Bournemouth right-back Adam Smith and ex-Tottenham captain Micheal Dawson have both praised the new heading guidance suggested to professional footballers (talkSPORT).
Dawson also revealed the long-term injuries he sustained from constantly heading the ball in training and matches.
The new guidelines regarding training sessions have now been announced by the FA, suggesting clubs should limit ‘high force’ headers to only 10 per training week.
Guidance on coaching to help develop heading techniques that result in lower force to the head are set to be sent to clubs around the country.
Smith, 30, claimed it wouldn’t affect day-to-day training at his Championship club Bournemouth too much, as most sessions are based around keeping the ball on the ground rather than anything too physical like heading.
The right-back stated that he agrees with the decision and revealed Bournemouth do indeed have protocols where youngsters in the academy are not allowed to head the ball until they are old enough.
He said: “I don’t think it’ll change too much, to be honest. We’re very much a passing team and we don’t really head that much in training.
“I think it’s a brilliant idea, it’s something that’s been going on for a while and my friend Ryan had that accident with his head and I’ve had a few concussions as well.
Smith firmly stated that he didn’t think the protocols before were brilliant but insists this news means the issue is going in the ‘right direction’.
He added: “I don’t think protocols have been brilliant but in the past year or so I think it’s going in the right direction and this is another positive.
“It’s probably a bit late for me now but for the younger lads it’s a great idea, they do need to look into it more and it’s a good idea to restrict it and not do too much heading.
“In the games, especially in the Championship, all you do is go up for headers and if you’re doing that in training I don’t see how that’s going to help after you retire.
“In the games, I don’t think it’ll ever stop because that’s football but in training, it could go that way.
“The academy here, to a certain age they’re not allowed to head balls, that’s been going on for a few seasons and I think that’s a great idea from the club.
“I’ve got a son and if he ever wanted to get into football I wouldn’t want him to head the ball when he was that young so it’s a great idea from the club and more needs to be looked into it for sure.”

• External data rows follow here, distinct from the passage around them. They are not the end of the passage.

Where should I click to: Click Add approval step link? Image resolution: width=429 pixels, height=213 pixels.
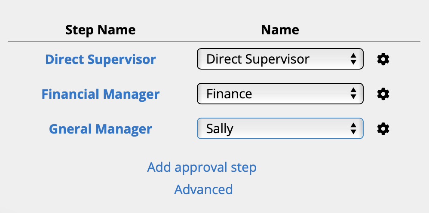[x=202, y=167]
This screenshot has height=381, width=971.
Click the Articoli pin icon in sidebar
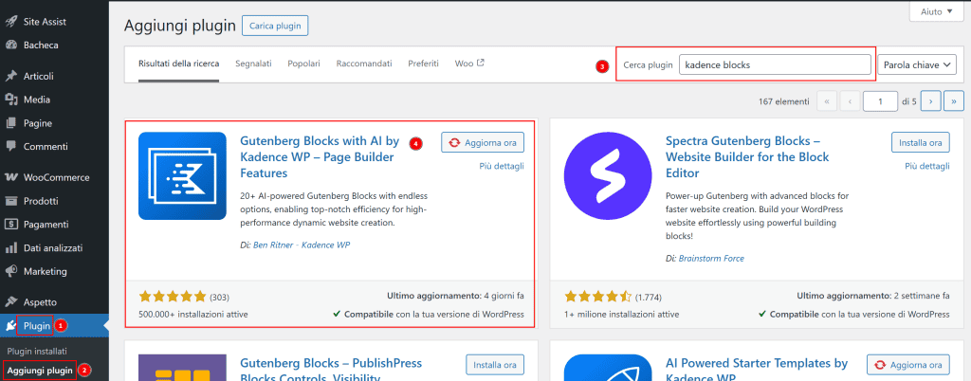11,76
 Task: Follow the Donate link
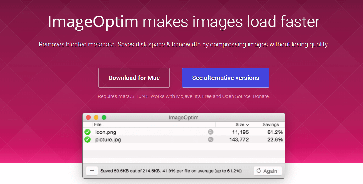pos(261,96)
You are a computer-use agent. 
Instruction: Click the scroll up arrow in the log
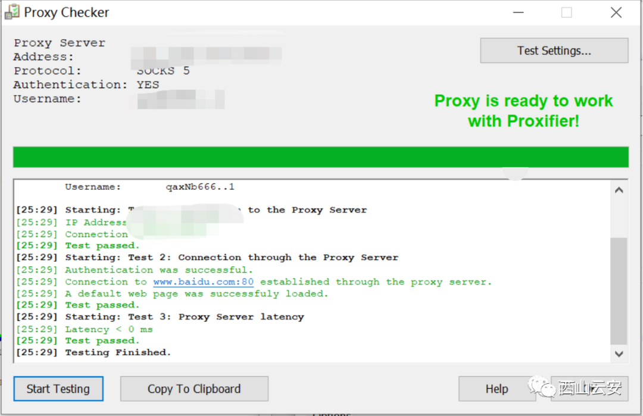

Ex-Tottenham legend Dawson agreed with Smith in praising the new protocols but explained his own trauma regarding head injuries.
Dawson said: “You need to practice, you do need to practice, but consistently heading the ball for 20 minutes is not good.
“That was a massive part of my game. It probably helped give me the career I have now because I was good at it… but constantly heading the ball for 20 minutes is going to have an effect.
“I got knocked out, I spent nights in hospital from playing, you’d never change that… but I just think the younger generation, when I was 18/19, you doing heading bang, bang, bang, bang…
“When I was younger I never, ever gave it a thought. Then Dawn Astle came on the show and told us what her dad [Jeff Astle] has been through.
“I’ve got two beautiful kids of my own and an amazing wife and it’s only been in the latter stages of my career where I’ve actually thought about it.
“The ball gets whipped in, you head it once, no problem. But you do that for 10-15 minutes and by the end you’ve got a splitting headache, your neck’s hurting, and I look back and think I used to do that all the time.
“I didn’t enjoy practising heading. Come Saturday, when you maybe head the ball 10-15 times a game it doesn’t hurt, it’s the consistency of doing it.”
This is great. Head trauma is a problem that many are not seeing the full effects of it – seeing legends like Dawson speak on it is only a good thing.
Seeing whether the new rules change anything is yet to be seen but more attention is needed on the subject.